Tanger regarde le monde les yeux grands ouverts. Elle se proclame capitale intercontinentale, se pare de cosmopolitisme, se prépare au Mondial 2030 et assume son rôle de ville hôte de la Coupe d’Afrique. Son port — fier, efficace, salué à l’international — avance comme un géant moderne qui ne connaît ni pause ni doute. Tout converge vers l’avenir. Tout… sauf le premier lieu où cet avenir devrait nous accueillir.
L’aéroport international Ibn Batuta n’accueille pas: il absorbe. Y atterrir, c’est effectuer un voyage express vers le siècle dernier, sans transition, sans ménagement. Les roues touchent le sol, et le temps s’arrête.
Les files d’attente se multiplient comme une chorégraphie mal répétée. Arrivées et départs se disputent le même espace, le même air. Aucune salle d’attente digne de ce nom, ni pour ceux qui attendent, ni pour ceux qui s’en vont. Aux départs, un couloir étroit mène à des comptoirs où l’hospitalité semble avoir été oubliée. Le sourire dépend de la compagnie représentée — quand il existe.
Ici, le voyageur avance une main sur le cœur et l’autre cramponnée à son bagage. C’est peut-être le seul aéroport au monde où la carte d’embarquement n’est pas un droit, mais une obligation à obtenir au comptoir. Avant de demander où vous allez, on vous demande combien pèse ce que vous emportez. Le poids précède la destination.
Une fois l’interrogatoire passé — car c’en est un — viennent les frictions: altercations avec le service clientèle, tensions entre voyageurs, brouhaha permanent de l’exaspération. Puis le contrôle des bagages: une porte étroite, des palpations maladroites, une sensation d’indignité, presque dénonçable. Et encore une file. Contrôle des passeports. Des guichets jamais pleinement ouverts, comme si l’urgence n’était jamais celle du système, mais toujours celle du passager.
La salle d’embarquement est minuscule, presque timide. Trois boutiques sans âme aux prix infernaux. Un café exigu où une bouteille d’eau coûte plus cher qu’à Madrid ou Barcelone. Si vous êtes pratiquant, réfléchissez avant de prier: l’espace sacré n’accueille que six personnes, serrées, à voix basse. Et si, après la prière, vous cherchez un réconfort au salon VIP, préparez-vous à la désillusion.
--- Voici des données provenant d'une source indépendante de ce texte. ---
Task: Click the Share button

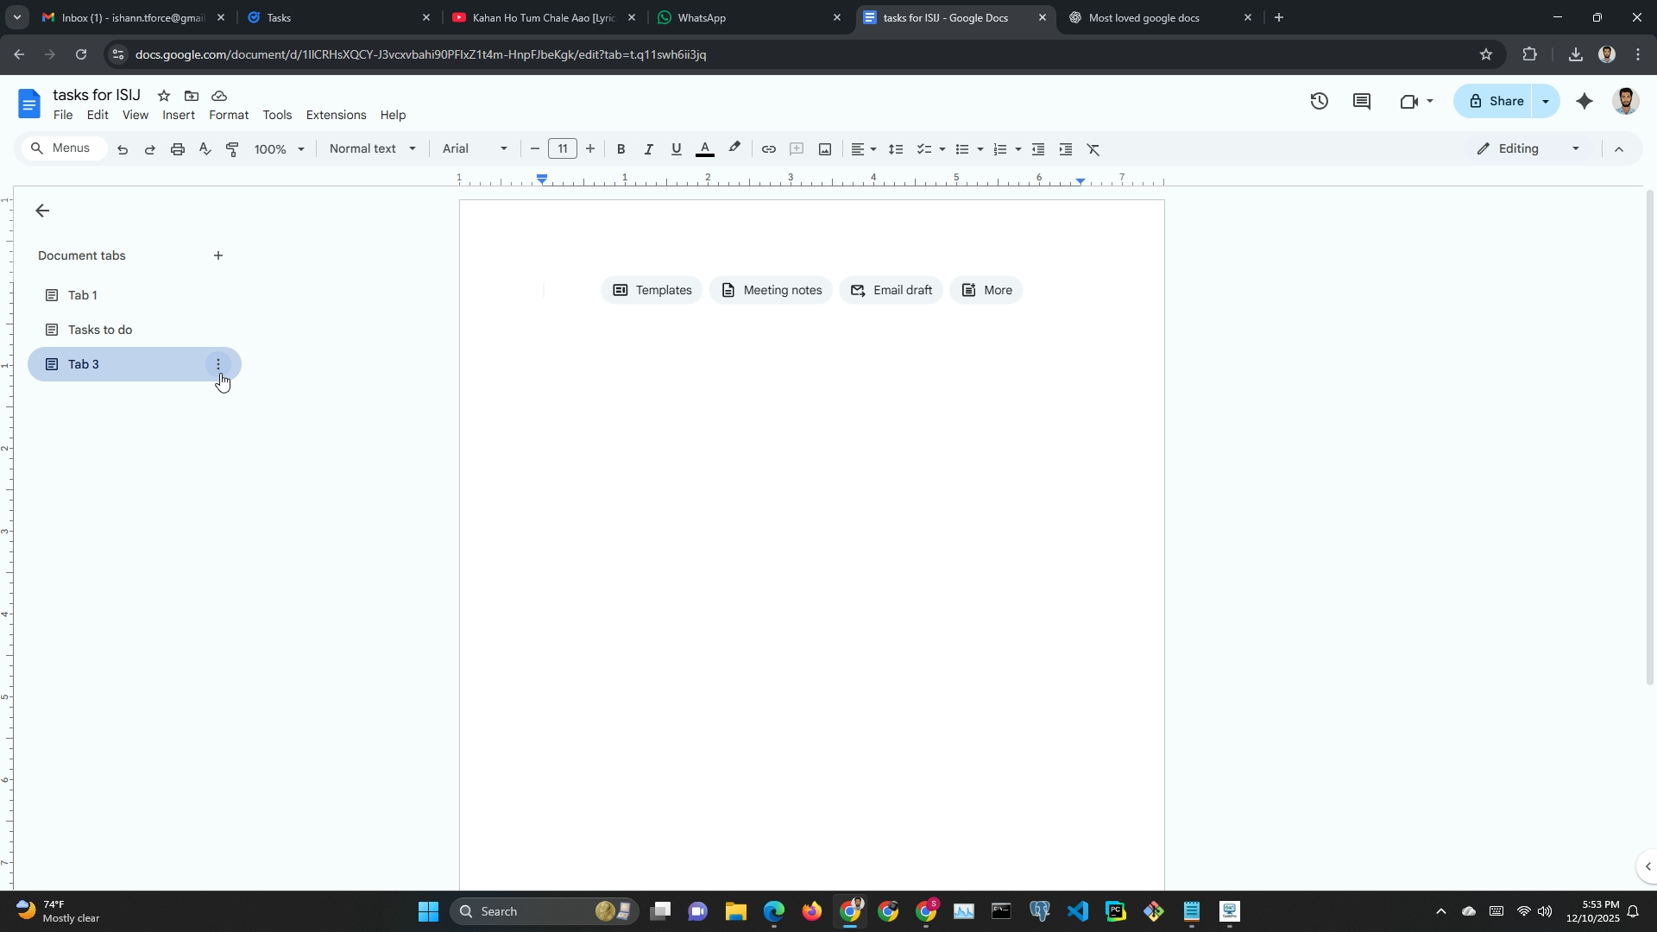Action: 1494,101
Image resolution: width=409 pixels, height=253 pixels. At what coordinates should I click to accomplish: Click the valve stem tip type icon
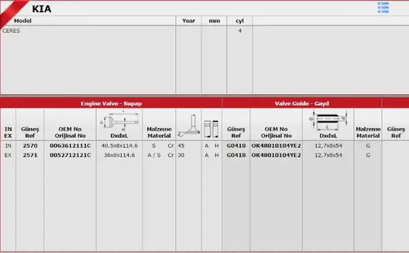click(x=211, y=129)
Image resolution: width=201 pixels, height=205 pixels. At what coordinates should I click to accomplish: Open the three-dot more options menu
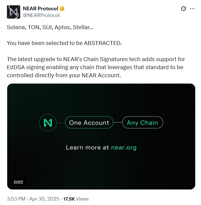[192, 9]
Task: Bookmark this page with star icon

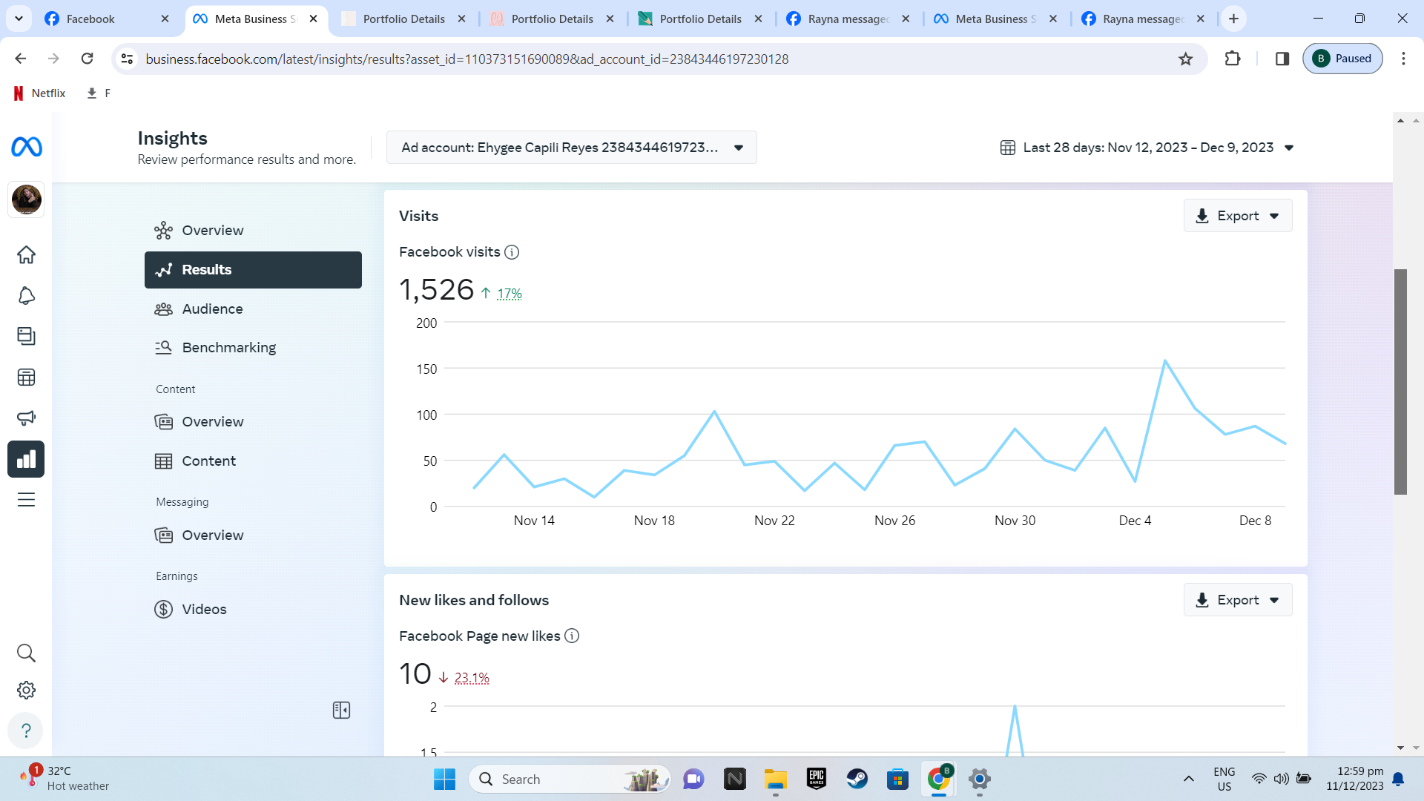Action: (1185, 59)
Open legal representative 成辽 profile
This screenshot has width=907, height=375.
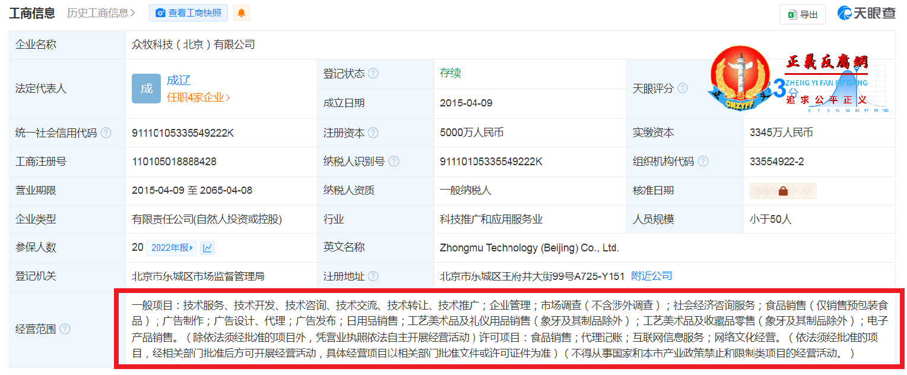coord(180,80)
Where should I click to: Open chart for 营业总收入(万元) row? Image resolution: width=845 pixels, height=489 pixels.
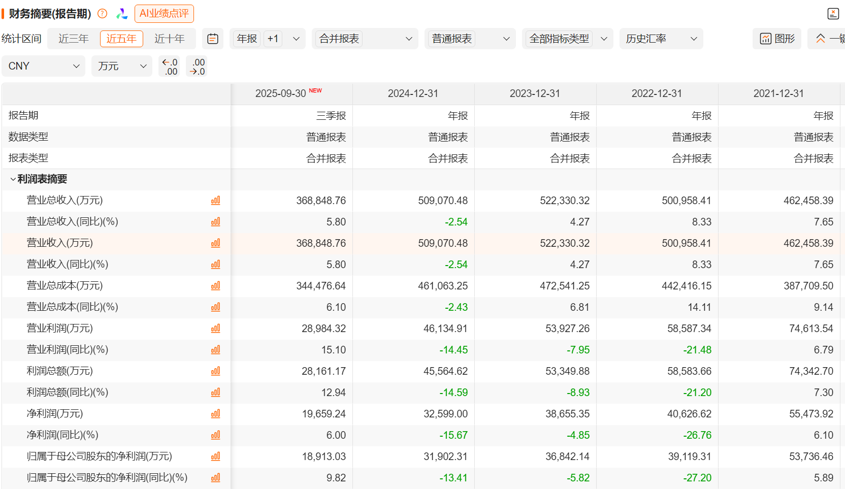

Trente mètres carrés. Des plateaux de pâtisseries traditionnelles incomplets, jamais renouvelés. Une théière de thé froid, réchauffé, résigné. Quelques bouteilles d’eau, un petit réfrigérateur. Des sanitaires adaptés à cinq personnes. Et si plus de vingt voyageurs s’y présentent, il faudra attendre dehors. Ici aussi, le luxe fait la queue.
Voilà l’image offerte par un aéroport international censé conduire Tanger vers l’éclat touristique. Le contraste est brutal avec l’ambition de la ville, avec la modernité de son port, avec le récit que le Maroc souhaite raconter au monde.
Car les villes ne commencent ni sur leurs places ni dans leurs hôtels. Elles commencent dans leurs aéroports. Et aujourd’hui, celui de Tanger ne raconte pas l’avenir, mais une nostalgie qui ne touche plus. Une nostalgie qui pèse plus lourd que n’importe quelle valise.